*** EXERCISE MATERIAL
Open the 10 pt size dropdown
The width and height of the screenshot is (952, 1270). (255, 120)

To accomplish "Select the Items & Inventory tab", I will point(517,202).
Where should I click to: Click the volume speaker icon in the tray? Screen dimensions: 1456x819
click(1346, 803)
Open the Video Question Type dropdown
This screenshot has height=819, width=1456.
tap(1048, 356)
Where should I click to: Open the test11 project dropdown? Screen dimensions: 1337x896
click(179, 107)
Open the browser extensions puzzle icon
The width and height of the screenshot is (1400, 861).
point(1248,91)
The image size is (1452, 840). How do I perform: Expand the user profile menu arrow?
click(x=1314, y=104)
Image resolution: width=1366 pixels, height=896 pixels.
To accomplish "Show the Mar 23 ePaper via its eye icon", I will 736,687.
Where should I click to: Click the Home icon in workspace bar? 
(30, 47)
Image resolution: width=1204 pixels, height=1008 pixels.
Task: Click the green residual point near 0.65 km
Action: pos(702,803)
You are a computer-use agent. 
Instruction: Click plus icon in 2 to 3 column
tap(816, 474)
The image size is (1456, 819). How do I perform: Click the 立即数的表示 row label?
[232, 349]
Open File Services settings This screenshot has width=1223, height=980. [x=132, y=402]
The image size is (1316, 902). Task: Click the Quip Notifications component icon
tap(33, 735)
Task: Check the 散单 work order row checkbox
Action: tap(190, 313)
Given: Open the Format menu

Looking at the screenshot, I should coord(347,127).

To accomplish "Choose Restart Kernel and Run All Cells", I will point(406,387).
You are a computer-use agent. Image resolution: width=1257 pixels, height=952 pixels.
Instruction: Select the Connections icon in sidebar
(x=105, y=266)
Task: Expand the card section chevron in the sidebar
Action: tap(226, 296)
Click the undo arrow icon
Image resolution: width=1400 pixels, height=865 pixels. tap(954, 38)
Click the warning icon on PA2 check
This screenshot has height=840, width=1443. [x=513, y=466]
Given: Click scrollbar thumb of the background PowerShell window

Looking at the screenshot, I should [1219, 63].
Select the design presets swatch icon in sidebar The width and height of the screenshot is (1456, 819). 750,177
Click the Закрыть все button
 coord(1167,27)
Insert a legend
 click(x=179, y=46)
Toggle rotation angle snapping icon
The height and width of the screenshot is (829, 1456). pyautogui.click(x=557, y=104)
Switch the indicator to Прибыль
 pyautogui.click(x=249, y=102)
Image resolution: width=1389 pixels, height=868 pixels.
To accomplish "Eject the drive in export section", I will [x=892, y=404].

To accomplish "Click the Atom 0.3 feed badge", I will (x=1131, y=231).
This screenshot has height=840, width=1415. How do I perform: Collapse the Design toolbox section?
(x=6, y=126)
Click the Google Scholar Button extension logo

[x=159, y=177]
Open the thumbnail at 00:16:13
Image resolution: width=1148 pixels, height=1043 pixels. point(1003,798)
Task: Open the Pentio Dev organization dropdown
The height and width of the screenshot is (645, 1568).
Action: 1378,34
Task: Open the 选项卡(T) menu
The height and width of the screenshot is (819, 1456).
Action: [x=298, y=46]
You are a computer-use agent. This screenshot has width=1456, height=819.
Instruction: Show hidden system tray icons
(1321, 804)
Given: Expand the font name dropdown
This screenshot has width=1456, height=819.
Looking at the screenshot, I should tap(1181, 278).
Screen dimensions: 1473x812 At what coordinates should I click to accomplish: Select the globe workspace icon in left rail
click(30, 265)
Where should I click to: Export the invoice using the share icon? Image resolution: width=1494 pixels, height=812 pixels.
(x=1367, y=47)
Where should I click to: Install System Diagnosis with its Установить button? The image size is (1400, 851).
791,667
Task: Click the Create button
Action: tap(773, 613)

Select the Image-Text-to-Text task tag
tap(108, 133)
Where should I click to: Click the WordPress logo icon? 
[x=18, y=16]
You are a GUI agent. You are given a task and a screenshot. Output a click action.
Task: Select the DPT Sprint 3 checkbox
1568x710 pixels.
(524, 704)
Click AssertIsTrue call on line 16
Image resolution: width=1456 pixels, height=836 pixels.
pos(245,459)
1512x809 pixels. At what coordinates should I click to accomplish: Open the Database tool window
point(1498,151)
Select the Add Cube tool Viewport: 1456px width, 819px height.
******
ABOUT THIS EXERCISE ▸
Take the line containing "Open the thumbnail at 00:16:13" as the first line and the last line of the data above as the final one. Write out these lines and all between them exactly.

RESULT BELOW ▸
Open the thumbnail at 00:16:13
Image resolution: width=1148 pixels, height=1043 pixels. point(1003,798)
Task: Open the Pentio Dev organization dropdown
The height and width of the screenshot is (645, 1568).
Action: 1378,34
Task: Open the 选项卡(T) menu
The height and width of the screenshot is (819, 1456).
Action: [x=298, y=46]
You are a computer-use agent. This screenshot has width=1456, height=819.
Instruction: Show hidden system tray icons
(1321, 804)
Given: Expand the font name dropdown
This screenshot has width=1456, height=819.
Looking at the screenshot, I should tap(1181, 278).
Screen dimensions: 1473x812 At what coordinates should I click to accomplish: Select the globe workspace icon in left rail
click(30, 265)
Where should I click to: Export the invoice using the share icon? Image resolution: width=1494 pixels, height=812 pixels.
(x=1367, y=47)
Where should I click to: Install System Diagnosis with its Установить button? The image size is (1400, 851).
791,667
Task: Click the Create button
Action: tap(773, 613)

Select the Image-Text-to-Text task tag
tap(108, 133)
Where should I click to: Click the WordPress logo icon? 
[x=18, y=16]
You are a GUI agent. You are given a task and a screenshot. Output a click action.
Task: Select the DPT Sprint 3 checkbox
1568x710 pixels.
(524, 704)
Click AssertIsTrue call on line 16
Image resolution: width=1456 pixels, height=836 pixels.
pos(245,459)
1512x809 pixels. At what coordinates should I click to accomplish: Open the Database tool window
point(1498,151)
Select the Add Cube tool Viewport: 1456px width, 819px height.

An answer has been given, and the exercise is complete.